No one will be more surprised than I am that I enjoy Ramsay Brothers films. Since the 1970s, this family’s output has occupied a special place in Indian horror cinema. Working primarily in Hindi, the seven Ramsays made over 30 films (not quite all of them horror). For the purposes of this essay, if you don’t already know who the Ramsays are, just know that their oeuvre has a lot in common with mainstream Bollywood cinema, especially in terms of structural elements like song sequences and some genuinely A-list talent, as well as with much lower-budget, more fringe horror. To me, it usually feels situated somewhere in between the two.

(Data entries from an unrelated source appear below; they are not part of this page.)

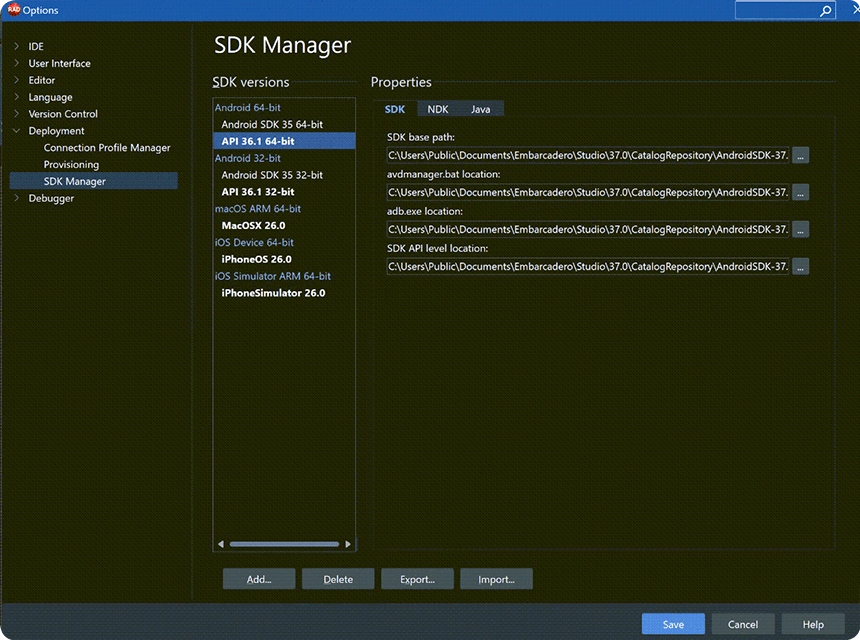This screenshot has height=640, width=860.
Task: Expand the Debugger tree node
Action: pyautogui.click(x=17, y=199)
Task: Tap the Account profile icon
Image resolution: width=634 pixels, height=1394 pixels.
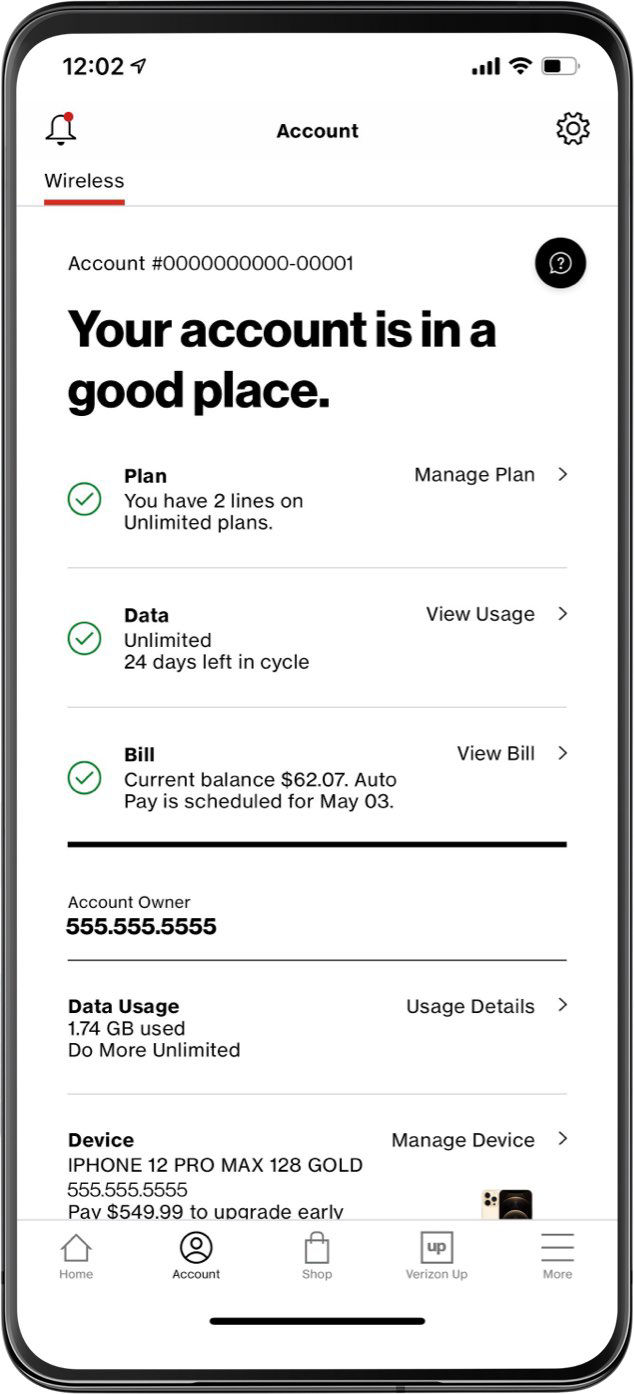Action: coord(196,1248)
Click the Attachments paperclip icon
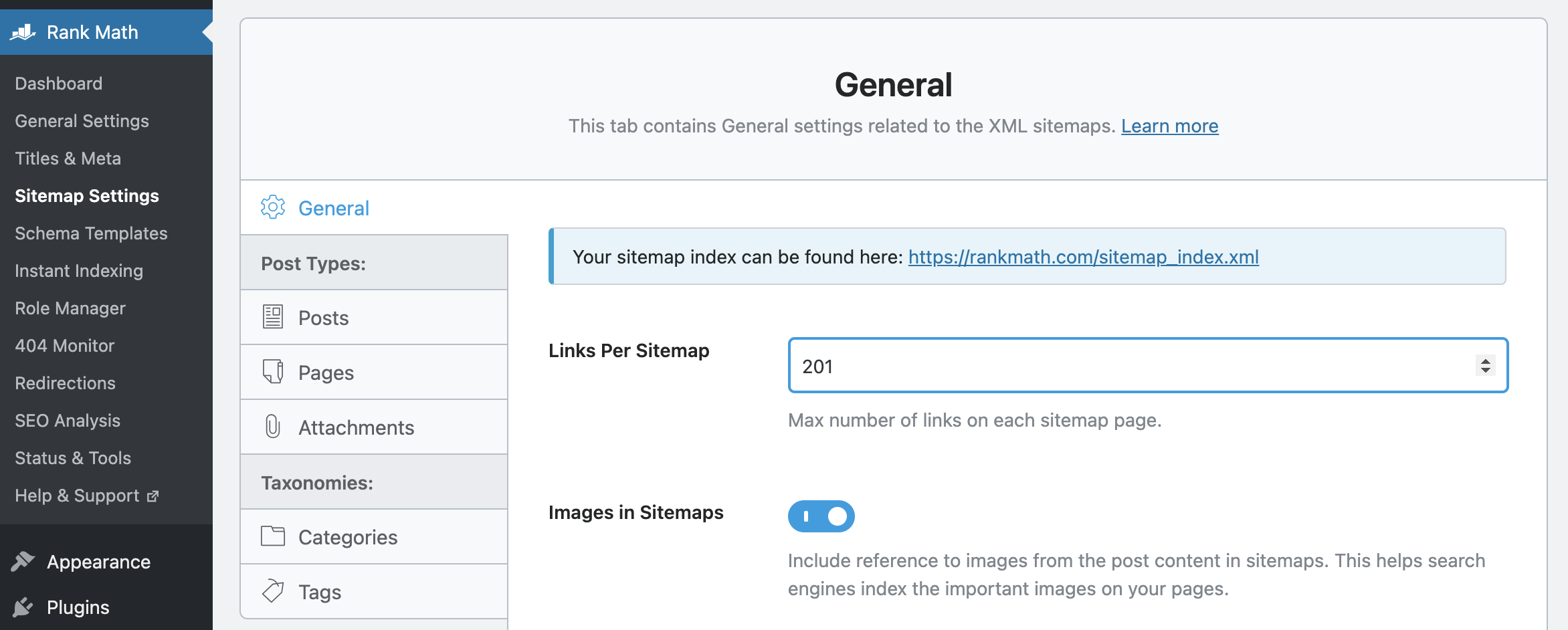Viewport: 1568px width, 630px height. tap(273, 427)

There is much good writing on the Ramsay Brothers by people who know a lot more about horror than I do, and I thoroughly recommend the piece “Ramsay International” by Rishi Majumder and the book Don’t Disturb the Dead by Shamya Dasgupta.
I realize that for many readers, me starting off saying “these films aren’t scary” is not a selling point. But I scare very easily, and in the world of the Ramsays I can safely enjoy fake blood, shaggy monsters, rubber masks, ominous predictions by priests with white shoe polish on their hair, etc. without having to turn away from the screen.

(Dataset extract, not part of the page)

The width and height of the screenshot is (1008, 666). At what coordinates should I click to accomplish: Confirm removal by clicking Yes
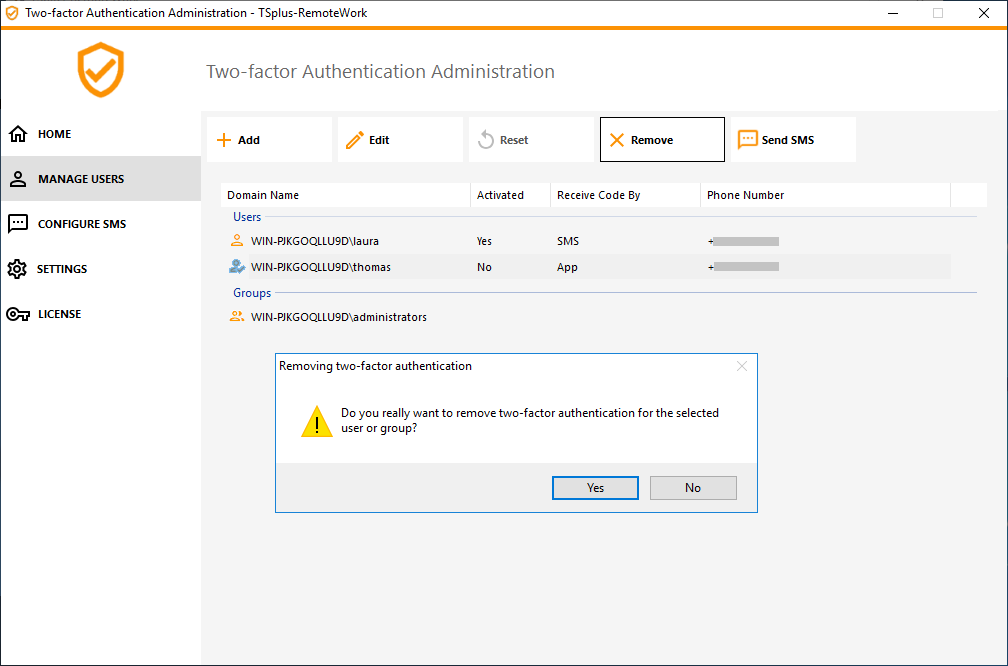pos(595,487)
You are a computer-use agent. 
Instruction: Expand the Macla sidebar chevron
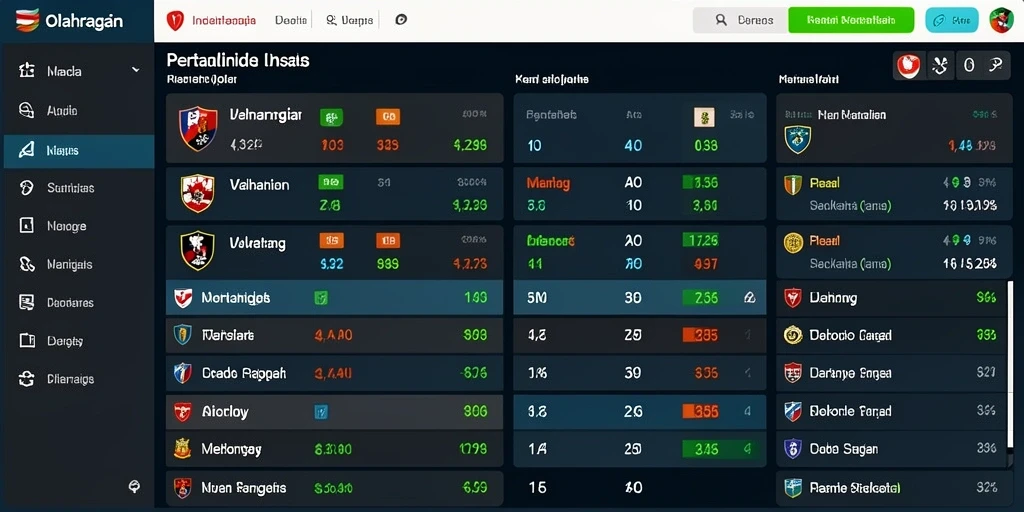pos(136,70)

I love how these films use (and ignore) the filmmaking conventions of their more mainstream Hindi contemporaries. In addition to the anthropological detours that horror always provides—what does the evil say about what we fear in this particular time and place—Ramsay films are fascinating variations on masala formulas. While there’s admirable creativity in some ways, I also admit that I can’t keep most of their movies straight in my head: specifics of stories and scenes repeat, as do some of the on-screen talent. But as with any formula film, as long as you enjoy the ingredients, you’ll probably be relatively pleased with the output.
If we want to be literal about it, Purana Mandir (The Ancient Temple, 1984) teaches us that its audiences disliked monsters who rapes brides, sucks the blood of children, and eats corpses. Opening with a flashback to 200 years ago, we the monster, Samri, attack the local king’s daughter, and once soldiers capture him, charges of his other misdeeds are read out before he is executed. Thinking strategically, the king orders his head be cut off and kept separately from his body. The king decides to bury the body in the titular temple and takes the head to the palace, and a priest advises he guard the head with the protective power of the god Shiva’s trident. Before he dies, Samri curses the king’s family: all the women of the family will die as soon as they give birth.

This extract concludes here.